Myagi hielt zwischenzeitlich an einer Tankstelle und brachte mir ungefragt etwas zu trinken mit, danach lieferte er mich bei der Tür des Hotels ab und erklärte ihnen mein Bein-Problem, weswegen ich neue Bandagen zusätzlich zu meinem Zimmerschlüssel bekam (gutes Timing, denn der Vorrat aus Kutchan war gerade aufgebraucht).
Ich bedankte mich, er wollte (ebenfalls) keine Gegenleistung und fuhr direkt weiter.
Nachdem ich ich kurz im Hotel ausgeruht hatte, ging ich erstmal kurz in die Stadt, um (auf Empfehlung der Rezeption) in einem Stadtbekannten Restaurant (Pyonpyonsya) die örtliche Spezialität, Rei-men zu testen, sowie Yakiniku.

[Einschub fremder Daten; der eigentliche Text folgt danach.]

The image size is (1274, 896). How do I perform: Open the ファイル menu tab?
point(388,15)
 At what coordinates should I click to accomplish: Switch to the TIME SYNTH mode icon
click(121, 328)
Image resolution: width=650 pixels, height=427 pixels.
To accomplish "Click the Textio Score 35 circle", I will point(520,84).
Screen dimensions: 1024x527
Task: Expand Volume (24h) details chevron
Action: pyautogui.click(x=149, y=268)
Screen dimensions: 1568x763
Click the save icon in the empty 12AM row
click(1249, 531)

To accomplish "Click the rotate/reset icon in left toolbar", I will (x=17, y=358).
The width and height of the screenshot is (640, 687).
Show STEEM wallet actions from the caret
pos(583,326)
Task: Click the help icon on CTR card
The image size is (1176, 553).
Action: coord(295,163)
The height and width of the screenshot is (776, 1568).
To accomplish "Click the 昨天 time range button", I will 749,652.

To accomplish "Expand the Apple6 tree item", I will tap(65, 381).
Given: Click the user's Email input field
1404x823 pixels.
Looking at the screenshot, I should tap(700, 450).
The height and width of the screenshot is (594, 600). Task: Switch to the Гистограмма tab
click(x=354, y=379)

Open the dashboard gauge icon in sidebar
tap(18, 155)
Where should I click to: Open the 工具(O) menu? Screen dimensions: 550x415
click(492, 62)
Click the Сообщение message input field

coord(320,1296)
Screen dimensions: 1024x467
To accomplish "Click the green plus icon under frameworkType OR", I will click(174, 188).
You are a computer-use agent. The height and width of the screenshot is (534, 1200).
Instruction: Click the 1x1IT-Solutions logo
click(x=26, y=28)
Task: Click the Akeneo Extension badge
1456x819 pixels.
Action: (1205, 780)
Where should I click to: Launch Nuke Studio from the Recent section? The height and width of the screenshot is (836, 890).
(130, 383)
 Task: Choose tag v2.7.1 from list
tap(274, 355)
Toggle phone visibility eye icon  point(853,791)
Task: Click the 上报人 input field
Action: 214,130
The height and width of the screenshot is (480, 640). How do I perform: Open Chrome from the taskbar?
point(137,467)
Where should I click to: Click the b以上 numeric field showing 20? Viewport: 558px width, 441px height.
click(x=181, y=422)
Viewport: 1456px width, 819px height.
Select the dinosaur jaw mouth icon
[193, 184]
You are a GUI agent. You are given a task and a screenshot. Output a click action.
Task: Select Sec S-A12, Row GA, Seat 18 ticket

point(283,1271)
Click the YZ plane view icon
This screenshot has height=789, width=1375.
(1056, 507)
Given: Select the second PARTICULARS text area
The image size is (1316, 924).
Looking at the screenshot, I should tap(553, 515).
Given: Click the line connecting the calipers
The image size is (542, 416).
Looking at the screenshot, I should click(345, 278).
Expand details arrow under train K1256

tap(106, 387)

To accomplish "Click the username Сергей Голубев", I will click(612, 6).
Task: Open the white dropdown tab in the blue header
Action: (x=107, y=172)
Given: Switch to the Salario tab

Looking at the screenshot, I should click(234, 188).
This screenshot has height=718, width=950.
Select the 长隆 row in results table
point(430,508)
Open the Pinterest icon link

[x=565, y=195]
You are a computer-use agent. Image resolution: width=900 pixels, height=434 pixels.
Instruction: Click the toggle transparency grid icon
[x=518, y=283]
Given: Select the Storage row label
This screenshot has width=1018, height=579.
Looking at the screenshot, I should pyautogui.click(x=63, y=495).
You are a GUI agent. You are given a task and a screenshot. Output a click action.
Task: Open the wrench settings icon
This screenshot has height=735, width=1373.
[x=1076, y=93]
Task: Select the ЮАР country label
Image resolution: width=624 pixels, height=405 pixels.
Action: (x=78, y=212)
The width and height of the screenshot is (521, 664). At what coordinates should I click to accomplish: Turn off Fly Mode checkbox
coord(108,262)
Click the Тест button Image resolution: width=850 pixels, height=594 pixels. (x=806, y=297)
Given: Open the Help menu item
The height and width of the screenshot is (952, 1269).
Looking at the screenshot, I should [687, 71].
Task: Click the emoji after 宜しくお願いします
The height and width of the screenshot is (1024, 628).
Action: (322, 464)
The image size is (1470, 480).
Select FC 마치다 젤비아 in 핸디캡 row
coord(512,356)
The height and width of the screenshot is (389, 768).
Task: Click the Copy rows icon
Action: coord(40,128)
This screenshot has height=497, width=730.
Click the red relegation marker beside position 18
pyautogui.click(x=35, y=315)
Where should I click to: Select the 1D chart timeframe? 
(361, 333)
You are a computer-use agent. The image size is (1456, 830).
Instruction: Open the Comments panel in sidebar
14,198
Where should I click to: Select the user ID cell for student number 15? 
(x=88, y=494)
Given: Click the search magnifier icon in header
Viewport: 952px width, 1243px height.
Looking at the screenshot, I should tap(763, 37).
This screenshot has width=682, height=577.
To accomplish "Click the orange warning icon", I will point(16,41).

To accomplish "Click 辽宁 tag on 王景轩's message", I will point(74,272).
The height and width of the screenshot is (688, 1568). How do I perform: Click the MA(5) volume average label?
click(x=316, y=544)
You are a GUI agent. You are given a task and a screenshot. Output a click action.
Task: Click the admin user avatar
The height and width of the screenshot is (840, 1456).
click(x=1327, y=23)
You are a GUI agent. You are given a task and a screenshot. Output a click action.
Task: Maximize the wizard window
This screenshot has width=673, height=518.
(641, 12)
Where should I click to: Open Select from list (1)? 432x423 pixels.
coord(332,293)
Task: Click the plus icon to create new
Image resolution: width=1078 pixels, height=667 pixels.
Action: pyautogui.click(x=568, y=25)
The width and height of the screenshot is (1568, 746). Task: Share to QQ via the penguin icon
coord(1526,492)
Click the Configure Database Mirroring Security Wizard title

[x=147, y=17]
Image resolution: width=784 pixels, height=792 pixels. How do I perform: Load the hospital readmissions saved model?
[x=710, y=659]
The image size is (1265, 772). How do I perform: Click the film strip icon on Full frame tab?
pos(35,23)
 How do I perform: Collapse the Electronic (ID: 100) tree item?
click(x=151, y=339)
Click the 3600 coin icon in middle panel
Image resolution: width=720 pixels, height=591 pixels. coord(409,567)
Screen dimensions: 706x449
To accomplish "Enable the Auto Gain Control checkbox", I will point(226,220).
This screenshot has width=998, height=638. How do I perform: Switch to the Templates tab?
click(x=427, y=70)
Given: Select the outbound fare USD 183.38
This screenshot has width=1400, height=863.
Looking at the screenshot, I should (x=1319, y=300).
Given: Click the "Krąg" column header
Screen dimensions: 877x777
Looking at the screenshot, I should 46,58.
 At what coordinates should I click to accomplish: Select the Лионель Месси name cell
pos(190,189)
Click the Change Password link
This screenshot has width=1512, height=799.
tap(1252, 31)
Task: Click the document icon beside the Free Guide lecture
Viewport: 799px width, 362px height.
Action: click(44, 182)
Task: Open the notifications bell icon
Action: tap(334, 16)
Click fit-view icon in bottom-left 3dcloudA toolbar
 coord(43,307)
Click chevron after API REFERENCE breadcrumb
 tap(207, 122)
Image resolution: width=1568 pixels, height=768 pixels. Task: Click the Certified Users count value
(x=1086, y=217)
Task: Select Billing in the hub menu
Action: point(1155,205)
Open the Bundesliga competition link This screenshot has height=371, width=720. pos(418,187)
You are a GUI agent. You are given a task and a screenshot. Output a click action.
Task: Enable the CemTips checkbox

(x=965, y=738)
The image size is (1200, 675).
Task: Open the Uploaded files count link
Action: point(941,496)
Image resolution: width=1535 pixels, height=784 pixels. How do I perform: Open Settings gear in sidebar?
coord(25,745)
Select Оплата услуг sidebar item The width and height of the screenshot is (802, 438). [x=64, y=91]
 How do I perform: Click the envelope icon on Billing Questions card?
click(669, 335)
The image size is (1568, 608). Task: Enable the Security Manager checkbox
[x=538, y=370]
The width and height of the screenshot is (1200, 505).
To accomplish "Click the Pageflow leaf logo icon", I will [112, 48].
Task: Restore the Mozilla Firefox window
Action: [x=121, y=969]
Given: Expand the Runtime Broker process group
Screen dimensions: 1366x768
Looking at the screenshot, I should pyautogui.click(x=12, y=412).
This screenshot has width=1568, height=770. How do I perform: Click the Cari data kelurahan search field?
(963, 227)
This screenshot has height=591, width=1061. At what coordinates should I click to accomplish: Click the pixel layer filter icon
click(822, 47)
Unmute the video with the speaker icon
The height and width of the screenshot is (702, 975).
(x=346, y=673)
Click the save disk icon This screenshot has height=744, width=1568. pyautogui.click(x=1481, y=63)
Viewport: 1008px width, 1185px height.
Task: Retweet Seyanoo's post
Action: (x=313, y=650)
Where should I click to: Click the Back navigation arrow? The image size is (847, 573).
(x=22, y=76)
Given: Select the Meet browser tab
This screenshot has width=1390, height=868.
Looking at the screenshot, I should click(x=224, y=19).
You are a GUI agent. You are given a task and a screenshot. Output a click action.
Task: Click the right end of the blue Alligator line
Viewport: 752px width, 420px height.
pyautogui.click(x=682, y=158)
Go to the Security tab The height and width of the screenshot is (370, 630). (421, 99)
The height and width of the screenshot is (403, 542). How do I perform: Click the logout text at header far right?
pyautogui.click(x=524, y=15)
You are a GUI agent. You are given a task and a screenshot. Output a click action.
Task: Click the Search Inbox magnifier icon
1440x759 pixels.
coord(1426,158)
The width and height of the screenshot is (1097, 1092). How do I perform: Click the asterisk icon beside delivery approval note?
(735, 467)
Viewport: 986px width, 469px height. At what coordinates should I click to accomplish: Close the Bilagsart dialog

Yakiniku war tatsächlich wie ein Mini-Raclette, man bekam Fleischstreifen und Soße, sowie ein paar Beilagen, und konnte diese dann in den im Tisch eingebauten Grills braten. Daumen hoch, superlecker.


Rei-Men hingegen... ist offen gestanden nicht so meins. Anscheinend wurde es in diesem Restaurant von einem Koreaner erfunden, und hat sich über zahlreiche Nachahmer zum Gericht der Stadt hochgeschaukelt. Was es ist? Dicke, schlüpfrige Glasnudeln aus Kartoffelstärke, in einer Brühe mit Gemüse, Fisch, Ei, Kimchi und Melone. Ach ja, und das ganze wird natürlich kalt gegessen. Es sah liebevoll gemacht aus, und der Geschmack war definitiv einzigartig, aber ein Fan werde ich zu Lebzeiten sicher nicht mehr. Aber hey, probieren geht über studieren, und ich träume immernoch vom Butadon aus Obihiro.
Zum Abschluss gings noch ins (kleine, dafür aber im 14. Stock gelegene) Onsen des Hotels, und jetzt sollte ich hoffentlich erholt genug für die morgige Etappe nach Ichinoseki sein.